### [What you will do]
[1] In the passage about roadside historical markers, in what year was the Alte Schul built?
[2] Please continue the passage about roadside historical markers from its last sentence.

### [Passage]
—————

Kill a Man - Start a Cemetery 1

The air pockets over the northern Rocky Mountains of Montana were shaking the airplane pretty hard. I was trying to write about a recent historical roadside marker project that, my little society, the Jewish American Society for Historic Preservation had completed in Spokane, Washington. The marker recognized Spokane's Temple Emanuel as being the first permanent Jewish house of Worship in the State of Washington, 1892.

Roadside historical markers are sometimes called wazzdatsay. Driving sixty miles an hour down the freeway, someone always yells out when they see a marker zip by, "what's that say". Maybe you were able to read the title and first line of something important. JASHP marker projects are simple, visible, historical facts. Simple, yes, but they are permanent, public affirmations of American Jewish historical legitimacy. We did not get off the boat yesterday. American Jews have been part of the American story since the beginning.

The story is quite different in the Poland of today. For example in the Jewish quarter of Cracow, Poland, called Kaziemerz, tourists go there, by the tens of thousands, to see and experience the old Jewish Ghetto world. They walk the streets of a community that Jews had lived in since the 13th century. They visit the oldest remaining medieval synagogue in Poland, the Alte Schul built in 1407. A large marker at the far end of the large rectangular Jewish market plaza from the Schul recognizes the site of the Umslagplatz. Jews were gathered there in cattle drives by the Nazis and their supporters only to be taken away for slaughter during the Holocaust. The marker does not say Polish Jewish citizens who had lived in Poland for almost a thousand years. They were simply Jews.

The bumping of the aircraft became more violent as the snow covered mountain tops seemed to bounce clearer and clearer from our 30,000 foot vantage point. The pilot's voice, calm as a very cold cucumber, piped in over the intercom "everyone please buckle your seatbelts and will the attendants please be seated". "Great', I thought, 'another seat arm gripper of a ride coming up". I shut down my portable computer and reached into the seat pocket in front of me to try and read the eternally present airline travel magazine stuffed there. The lead article proclaimed –"visit one of the great American pilgrimage sites on the continent – Mt. Rushmore, the man made representation, statement and shrine of freedom and democracy. See the faces of Washington, Jefferson, Lincoln and Theodore Roosevelt carved into the mountain heights of the Black Hills near Rapid City, South Dakota."

—————

### [Record extracts]
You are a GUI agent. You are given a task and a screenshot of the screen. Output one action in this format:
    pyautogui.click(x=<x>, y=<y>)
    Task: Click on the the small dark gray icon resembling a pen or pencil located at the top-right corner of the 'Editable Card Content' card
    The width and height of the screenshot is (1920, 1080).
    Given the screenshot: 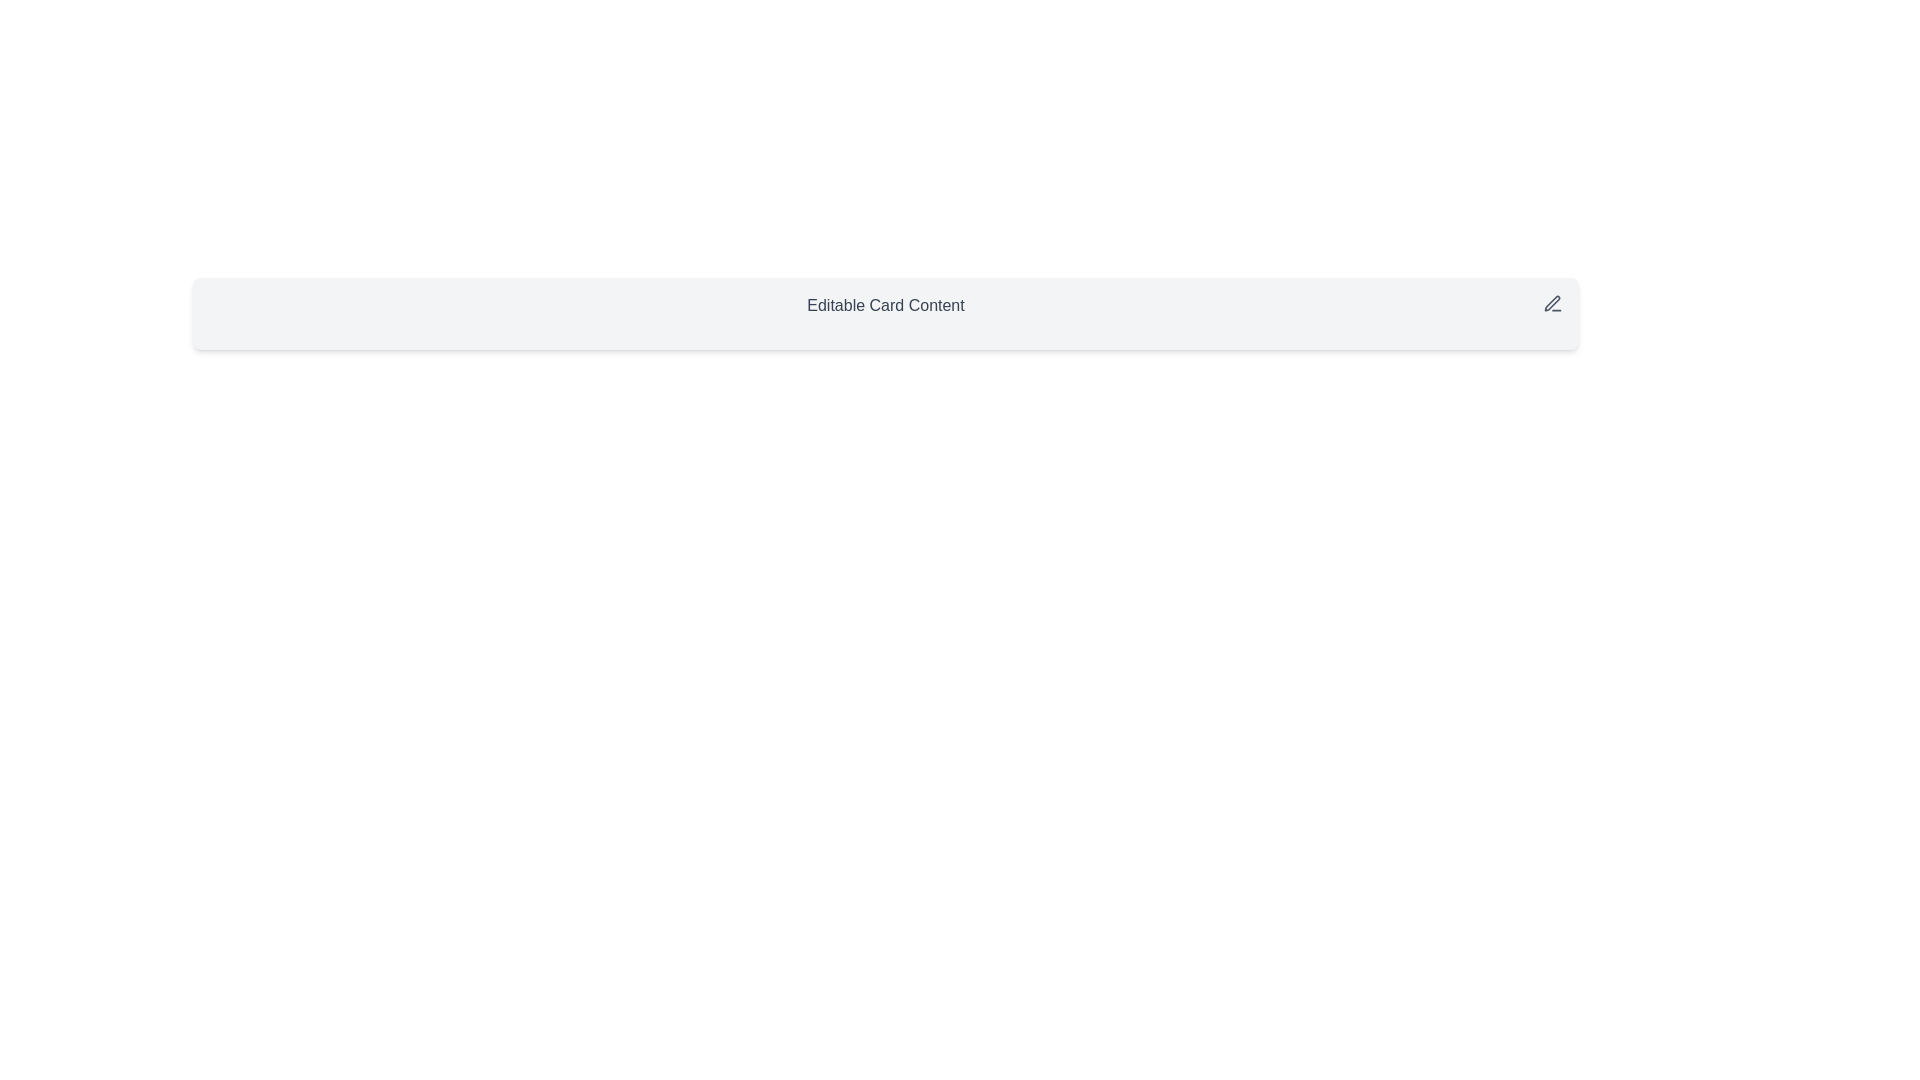 What is the action you would take?
    pyautogui.click(x=1552, y=304)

—————

### [The answers]
[1] 1407

[2]
I had always wanted to make the Haj to see Mt. Rushmore but I had not found the time to do it. There was no hurry and a bit of reluctance to do so. Mt. Rushmore had been carved in the 1930's, a sort of anti-depression work project, directed by Gutzon Borglum. Borglum is also know for being the designing force behind the Confederate Memorial carved into the face of Stone Mountain, outside of Atlanta, Georgia. Stone Mountain is the rebirth and rallying site of the modern Ku Klux Klan and the various nefarious Jew hating types that they attract. The Klan was crushed after the Civil War. It reemerged after the worst anti-Semitic incident in American history occurred, the 1915 lynching of Leo Frank. By the mid 1920's the Klan's national membership ran in the millions. Borglum was reputed to have been a rabid anti-Semite.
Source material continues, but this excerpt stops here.